Condenada una aseguradora a pagar 100.000 euros a la viuda de un trabajador que se suicidó por causas laborales

La Justicia considera que el fallecido actuó bajo una situación de miedo y alteración psicológica derivada de su entorno de trabajo, por lo que su muerte debe ser indemnizada como accidente
17 junio 2026
El Tribunal de Instancia de Santander ha condenado a una compañía aseguradora a abonar una indemnización de 100.000 euros a la viuda de un trabajador que se quitó la vida por motivos relacionados con su actividad laboral, al considerar que el fallecimiento está cubierto por la póliza de accidentes que tenía contratada.
La resolución, dictada por la titular de la plaza número 10 de la Sección Civil del Tribunal de Instancia de Santander, estima íntegramente la reclamación presentada por la esposa del fallecido y concluye que el suicidio fue la consecuencia final de un proceso patológico provocado por las condiciones laborales que sufría el trabajador.

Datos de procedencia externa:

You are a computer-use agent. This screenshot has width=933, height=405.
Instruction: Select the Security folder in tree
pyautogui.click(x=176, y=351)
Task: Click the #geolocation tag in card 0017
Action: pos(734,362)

La sentencia se apoya además en un pronunciamiento previo de la Sala de lo Social del Tribunal Superior de Justicia de Cantabria, que en 2023 ya había reconocido la muerte como accidente laboral.
La aseguradora rechazó inicialmente el pago de la indemnización alegando que el suicidio no podía considerarse un accidente, sino un acto voluntario e intencionado excluido de la cobertura contratada. Sin embargo, la magistrada descarta este argumento al entender que el trabajador carecía de la capacidad necesaria para adoptar una decisión plenamente libre y consciente.
Según recoge la resolución judicial, la muerte fue «la fase final de un proceso patológico inducido por el entorno laboral» y no una actuación deliberada. La jueza considera acreditado que el fallecido se encontraba sometido a una situación emocional extrema que afectó gravemente a su capacidad de decisión.
La sentencia destaca que el trabajador estaba inmerso en un estado de «distorsión cognitiva y miedo insuperable», circunstancias que resultan incompatibles con el concepto jurídico de intencionalidad exigido para excluir la cobertura del seguro.
La magistrada recuerda que para que exista voluntariedad debe concurrir la capacidad de comprender plenamente el alcance de los actos realizados y querer ejecutarlos libremente, algo que, a su juicio, quedó anulado por el grave deterioro psicológico derivado de las circunstancias laborales que soportaba el empleado.
Además, subraya que los hechos ya declarados probados por la jurisdicción social evidencian una relación directa entre la situación laboral y la decisión de quitarse la vida. Por ello, considera que no existe motivo alguno para apartarse de las conclusiones alcanzadas previamente por el Tribunal Superior de Justicia de Cantabria.
La resolución también pone de relieve que los tres informes periciales médicos incorporados al procedimiento coinciden en una misma conclusión: el suicidio no fue fruto de una decisión voluntaria adoptada en plenas facultades, sino la consecuencia de una grave alteración psicológica vinculada al entorno laboral.
La sentencia no es firme y puede ser recurrida ante la Audiencia Provincial de Cantabria. No obstante, supone un nuevo respaldo judicial a la consideración de determinados suicidios relacionados con el trabajo como accidentes laborales y abre la puerta a que las coberturas de los seguros de accidentes puedan activarse en situaciones similares cuando quede acreditada la ausencia de una voluntad libre y consciente por parte del asegurado.